**The problem**.
Look in the material below for the line holding "Instruction: Open the Продать tab". Set it down exactly, with each later line up to and including the line holding "Task: Click the plus icon to add columns".

**Excerpted records**.
+ + +
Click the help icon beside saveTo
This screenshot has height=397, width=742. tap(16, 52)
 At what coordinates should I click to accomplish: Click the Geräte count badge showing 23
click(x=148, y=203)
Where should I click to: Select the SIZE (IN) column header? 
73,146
+ + +
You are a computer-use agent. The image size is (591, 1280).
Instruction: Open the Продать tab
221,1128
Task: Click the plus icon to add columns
+ + +
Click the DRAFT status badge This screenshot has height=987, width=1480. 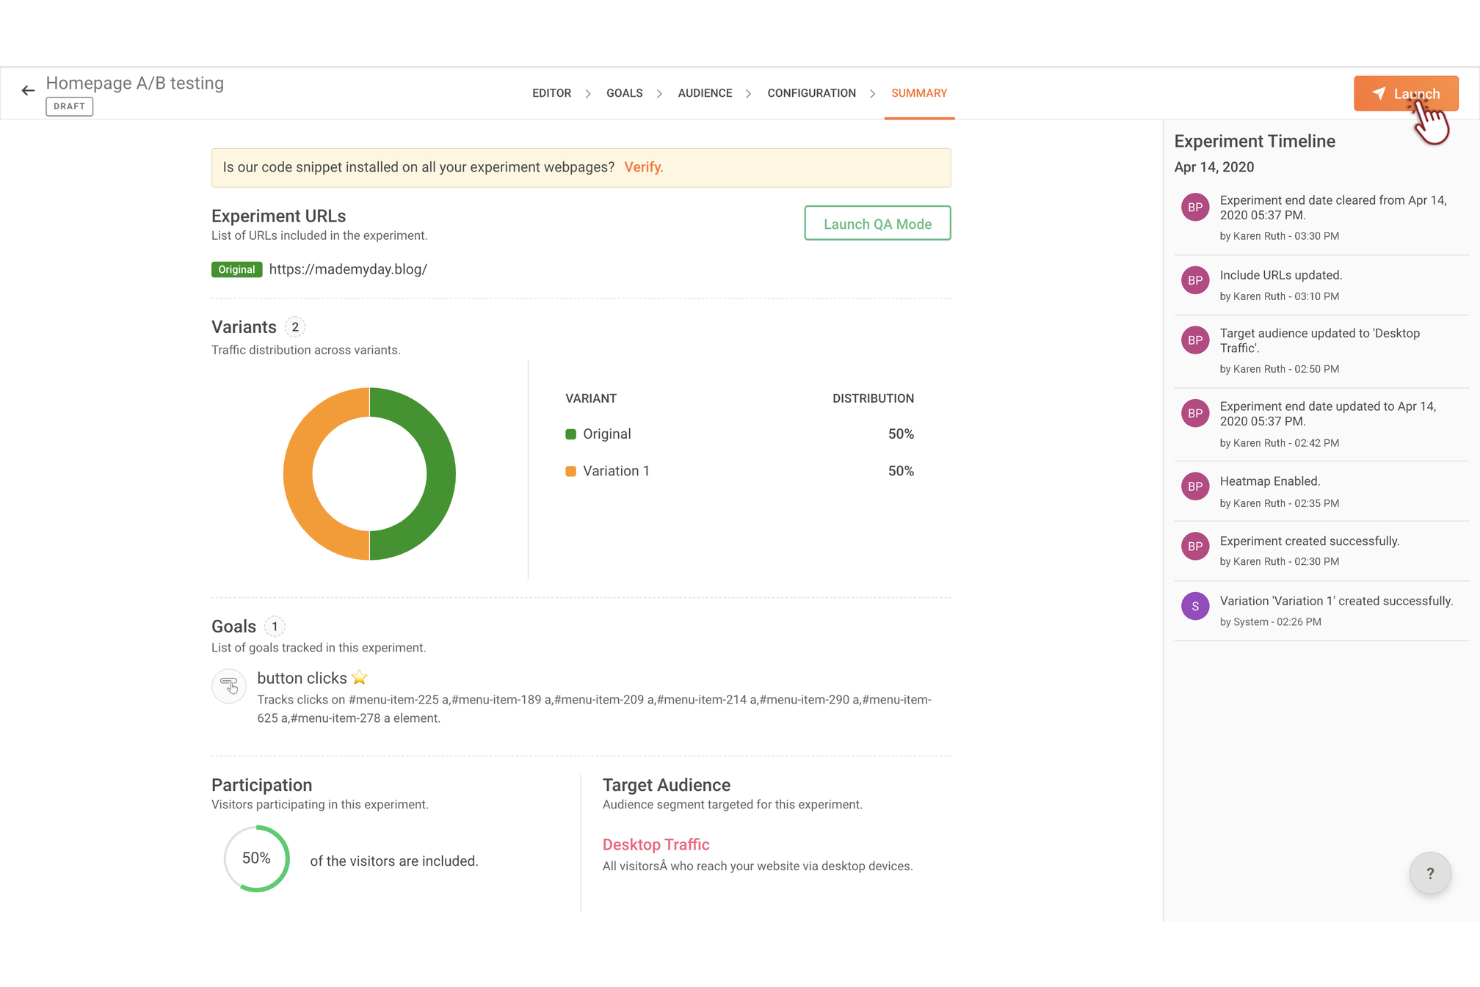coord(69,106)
+ + +
**Exercise solution**.
Instruction: Open the Продать tab
221,1128
Task: Click the plus icon to add columns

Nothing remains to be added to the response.